Document text:
╭──
Back in the world. This phrase begs the question about what world these soldiers are in. It’s a world beyond a “normal” sense of one’s relationship to others. Being in combat, and killing in combat, requires us to hot-wire our psyches in each act of pulling the trigger. We know this because veterans have admitted that in the middle of a firefight, they hadn’t fired their weapon. The act of killing, which is essential to combat, is humanity’s counter-narrative of what constitutes citizenship. At the same time, each country will call upon its citizen to fight, so that the country itself might live, so to speak. This is the paradox of life as a soldier, and the paradox all of us consider, and often shrink from, when confronted with the blunt, eyeless snout of war.

This tension between sense of duty and sense of self vibrates in a soldier’s consciousness long after the battle is over. When he or she comes home, the soldier feels emotionally out of sync, to put it mildly. One Vietnam veteran told me he couldn’t remember an entire year of combat. Perhaps it had been buried so deep so that it couldn't be easily recalled. Perhaps the terror of combat, and the unexpected joys of surviving it, had razed the very synapses required.
╰──
Entries shown:
╭──
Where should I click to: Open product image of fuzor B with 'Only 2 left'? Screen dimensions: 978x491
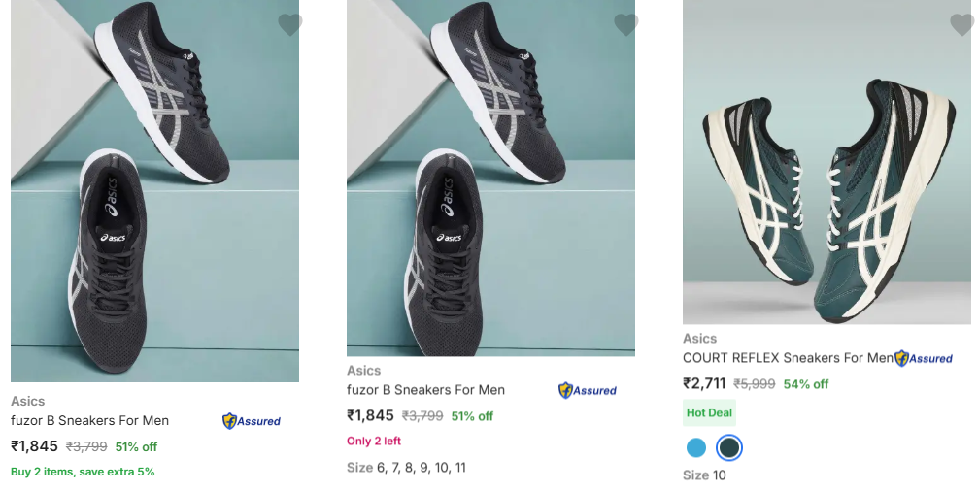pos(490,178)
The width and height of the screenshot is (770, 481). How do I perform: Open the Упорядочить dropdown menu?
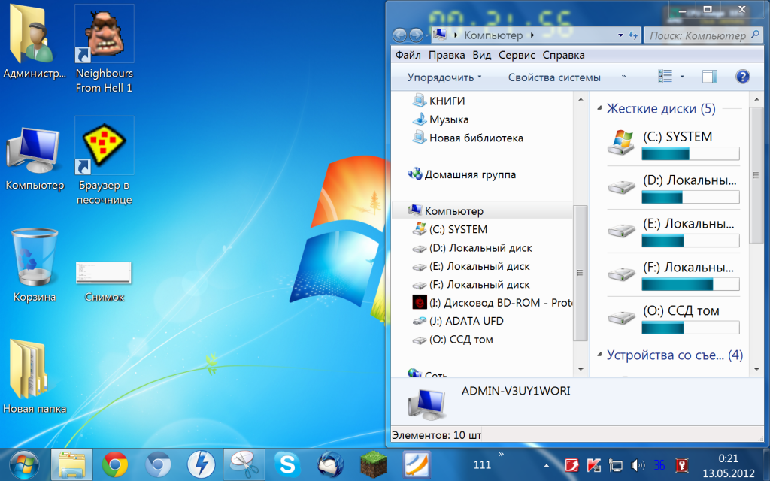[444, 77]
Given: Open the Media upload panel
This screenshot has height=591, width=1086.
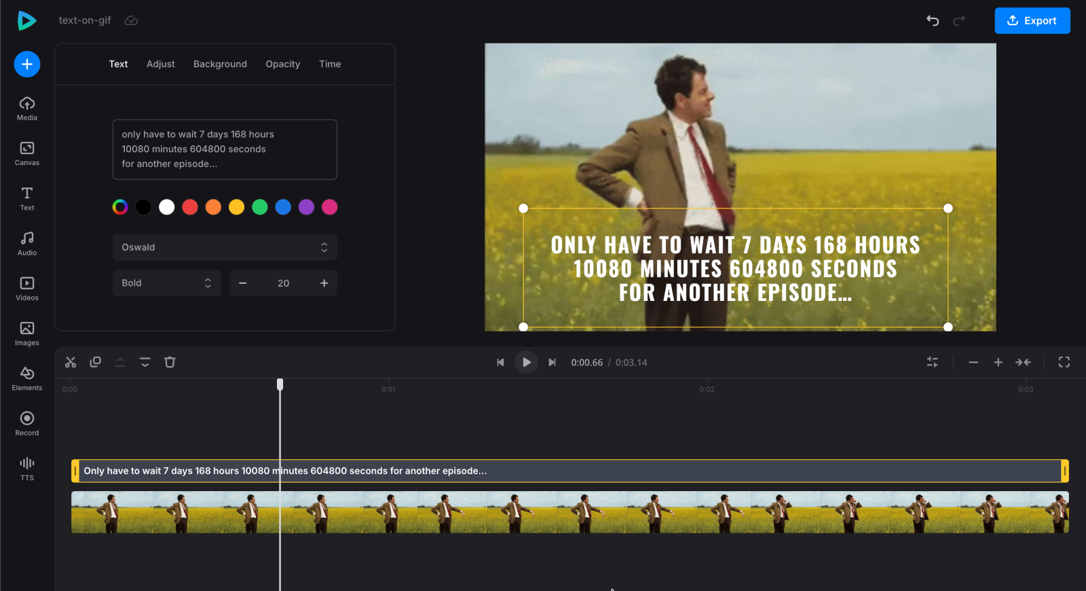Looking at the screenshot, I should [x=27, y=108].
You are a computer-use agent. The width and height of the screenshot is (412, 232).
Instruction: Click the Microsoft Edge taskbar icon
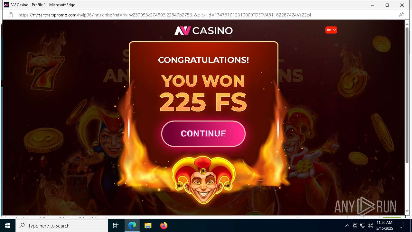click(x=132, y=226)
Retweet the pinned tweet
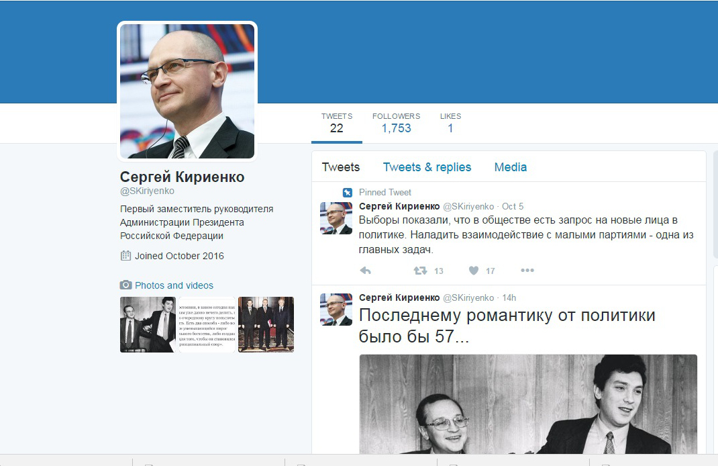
╰──
Tasks to perform:
1: Print the records again word for word, starting with the line that contains "You are a computer-use" and going on through the end of the records. Leave out the pictures.
2: Write what comes next in the text about soldiers coming home from combat, picking up right after its last sentence.

Answers given:
1:
You are a computer-use agent. The width and height of the screenshot is (412, 232).
Instruction: Click the Microsoft Edge taskbar icon
click(x=132, y=226)
Retweet the pinned tweet

2:
Because of this, the person who’s survived combat lives it twice; first, in actual fact; and next, day by day, long after the gunfire ceases. The experience is so overwhelming that it can become impossible to speak of it. This silence breeds even more silence among those who know and may love the person. This is a loop of increasing inarticulation, as if those in the loop, the listener and the speaker, are moving backward in time, to a place before the invention of speech, before the creation of world itself. Into this void can come, however, one word, one question, a bell ringing in an otherwise cold night: Tell me your story. What happened to you?

The answer you hear may surprise you, haunt you, bind you to the teller.

Listen.

Witness.

The story you hear will make you human.